TOKYO — For a country where emoji were invented, Japan’s bureaucracy remains steadfastly analog.
The Japanese government wants to make a technological upgrade and move the 1,741 local municipalities and the central government systems into a government cloud platform. But it’s a massive undertaking. Taro Kono, Japan’s new digital minister who began the role in August, is tasked with the daunting effort and getting bureaucrats to change their deeply set ways.
“If it’s something from the 20th century, maybe we should leave it in the 20th century and do something new,” he said in an interview with The Washington Post. “When automobiles came in and they wanted to pave the road, and those people with horse carriages opposed paving the road, you just still had to do it anyway. Same thing.”
Because of the persistent belief among government officials that paper-based systems are more secure than digital communication, Japan has been resistant to moving to a more efficient, electronic system.
The limitations of this approach became woefully clear during the height of the coronavirus pandemic, when medical professionals were required to submit handwritten reports about each new infection and fax them to the public health office. It overwhelmed doctors and public health offices with paperwork and created delays in updating the public about new cases and sending pandemic subsidies to businesses.
It’s not just government services. Bank transactions and housing contracts often require the use of hanko, a personal seal, in lieu of signatures.
Japan, the world’s third-largest economy and home to humanoid robots, this year ranked a record low in an annual measure of global digital competitiveness by the International Institute for Management Development, a leading business school in Switzerland. Japan ranked 29th out of 63 economies measured by knowledge, technology and “future readiness,” lagging behind other Asian economies. In four of the categories, Japan came dead last.
Last year, Japan established a new Digital Agency to digitize the bureaucracy and the Japanese society. The agency had a slow start, faced with resistance from local governments and even a technical glitch with the rollout of its website.
In August, Japanese Prime Minister Fumio Kishida appointed Kono as the new digital minister to carry out the country’s digital overhaul. Kono previously was Japan’s foreign minister, administrative reform minister and a 2021 candidate for prime minister.
A Twitter-savvy Japanese politician speaking impeccable English, Kono ruffled feathers in 2021 as administrative reform minister when he pushed to get rid of the bureaucracy’s dependence on fax machines. Now as digital minister, Kono has been as staple figure on television shows, at public events and on Twitter to more than 2 million followers, hailing the efficiencies of going digital.

RECORDS -
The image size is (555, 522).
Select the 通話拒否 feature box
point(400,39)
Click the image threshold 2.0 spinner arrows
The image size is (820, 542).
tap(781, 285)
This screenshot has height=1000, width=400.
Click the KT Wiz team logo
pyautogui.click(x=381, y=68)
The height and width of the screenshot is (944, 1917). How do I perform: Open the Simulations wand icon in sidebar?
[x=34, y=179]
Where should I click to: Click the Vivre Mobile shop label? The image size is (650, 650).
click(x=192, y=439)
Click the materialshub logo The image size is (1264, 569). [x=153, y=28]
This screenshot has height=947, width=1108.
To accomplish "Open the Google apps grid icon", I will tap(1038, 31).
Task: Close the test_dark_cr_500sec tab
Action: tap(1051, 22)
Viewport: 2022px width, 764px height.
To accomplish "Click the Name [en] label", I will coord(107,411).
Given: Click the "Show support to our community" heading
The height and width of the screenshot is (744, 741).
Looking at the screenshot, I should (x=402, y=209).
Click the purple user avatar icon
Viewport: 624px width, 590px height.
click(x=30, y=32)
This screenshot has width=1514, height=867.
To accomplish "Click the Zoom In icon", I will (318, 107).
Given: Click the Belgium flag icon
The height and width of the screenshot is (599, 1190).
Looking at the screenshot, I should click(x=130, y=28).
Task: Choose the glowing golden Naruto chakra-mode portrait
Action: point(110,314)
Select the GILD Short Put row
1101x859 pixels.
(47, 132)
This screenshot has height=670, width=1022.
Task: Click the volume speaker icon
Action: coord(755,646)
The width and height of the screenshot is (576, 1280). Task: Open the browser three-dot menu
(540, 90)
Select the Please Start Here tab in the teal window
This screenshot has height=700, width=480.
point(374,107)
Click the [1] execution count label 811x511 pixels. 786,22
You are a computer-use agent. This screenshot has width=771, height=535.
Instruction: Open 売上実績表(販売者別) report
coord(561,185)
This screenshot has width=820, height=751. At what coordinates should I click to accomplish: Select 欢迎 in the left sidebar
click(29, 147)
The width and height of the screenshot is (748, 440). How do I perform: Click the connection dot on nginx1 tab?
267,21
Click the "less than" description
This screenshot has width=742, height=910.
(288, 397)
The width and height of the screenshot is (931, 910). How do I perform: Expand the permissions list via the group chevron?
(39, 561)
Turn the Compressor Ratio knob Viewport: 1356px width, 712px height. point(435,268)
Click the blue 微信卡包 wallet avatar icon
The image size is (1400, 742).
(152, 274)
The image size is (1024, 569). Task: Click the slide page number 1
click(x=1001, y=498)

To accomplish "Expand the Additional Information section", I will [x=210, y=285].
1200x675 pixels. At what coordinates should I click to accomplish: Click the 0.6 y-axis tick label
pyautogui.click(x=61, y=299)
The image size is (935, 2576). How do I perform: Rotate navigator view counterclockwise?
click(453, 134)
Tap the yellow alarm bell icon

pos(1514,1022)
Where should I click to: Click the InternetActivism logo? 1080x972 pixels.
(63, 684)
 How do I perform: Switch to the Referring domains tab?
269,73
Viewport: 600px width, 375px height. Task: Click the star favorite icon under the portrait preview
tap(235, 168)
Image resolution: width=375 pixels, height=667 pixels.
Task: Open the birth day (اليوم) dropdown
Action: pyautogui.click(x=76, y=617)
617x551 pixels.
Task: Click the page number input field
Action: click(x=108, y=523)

WHAT YOU WILL DO - According to the article on Japan's digital overhaul, where did Japan rank in the International Institute for Management Development's annual measure of global digital competitiveness? The records are separate material and are unrelated to the article on Japan's digital overhaul.

SOLUTION FOR THIS TASK - 29th out of 63 economies.